Os nossos estômagos, absolutamente vazios, nos acordaram muitas horas depois. O dia estava claro e o céu azul. Vestimos apenas a nossa roupa de baixo e estendemos as outras peças para secarem ao sol. Sentindo dores por todo o corpo, nos pusemos a andar, procurando o que comer. Constatamos, mais uma vez, como é difícil sobreviver fora do nosso habitat. Não encontramos nada que pudesse saciar a nossa fome. Tentamos comer algumas folhas, raízes, a parte mais macia da casca de uma árvore... a visão de algumas formigas me fez procurar insetos que tivessem a aparência de comestíveis. Regurgitamos em todas as tentativas que fizemos de digerir cupins e uma espécie de lagarta branquinha, que descobrimos em um tronco apodrecido. Por sorte encontramos ovos em alguns ninhos de pássaros e os devoramos ainda quentes, sob os protestos dos proprietários guardiões. Depois reforçamos a nossa refeição com minúsculos e saborosos cocos de ouricuri, apanhados ao pé de uma palmeira.

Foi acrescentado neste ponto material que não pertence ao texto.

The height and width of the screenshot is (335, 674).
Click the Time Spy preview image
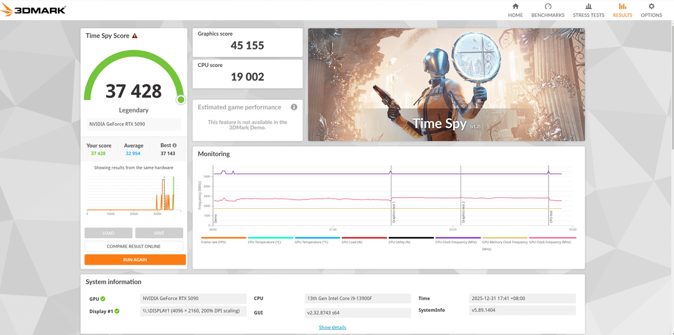[446, 84]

Já alimentados e com as nossas roupas secas, nos sentimos recuperados e resolvemos retornar na direção de onde viemos, na tarde anterior. Caminhamos quase todo o dia, agora encontrando muitos animais pelo caminho, que estiveram escondidos durante a chuva.
Antes de chegarmos ao local onde ocorreu o acidente, fomos localizados e resgatados por um helicóptero. Ficamos sabendo que éramos os únicos sobreviventes e que, provavelmente, tínhamos sido expelidos do avião, segundos antes do impacto com o solo, que o despedaçou completamente.
Passaram-se cinco anos, desde então. Apesar de todos os esforços que fiz, não consegui esquecer Marina. A chuva, a visão do campo, os pássaros, a música com o seu nome, tudo me faz lembrar da única noite que a tive em meus braços. Lembro-me ainda do seu sorriso triste quando veio até a enfermaria despedir-se e me desejar sorte. Mas não sei se, em algum momento, disse-lhe o meu nome.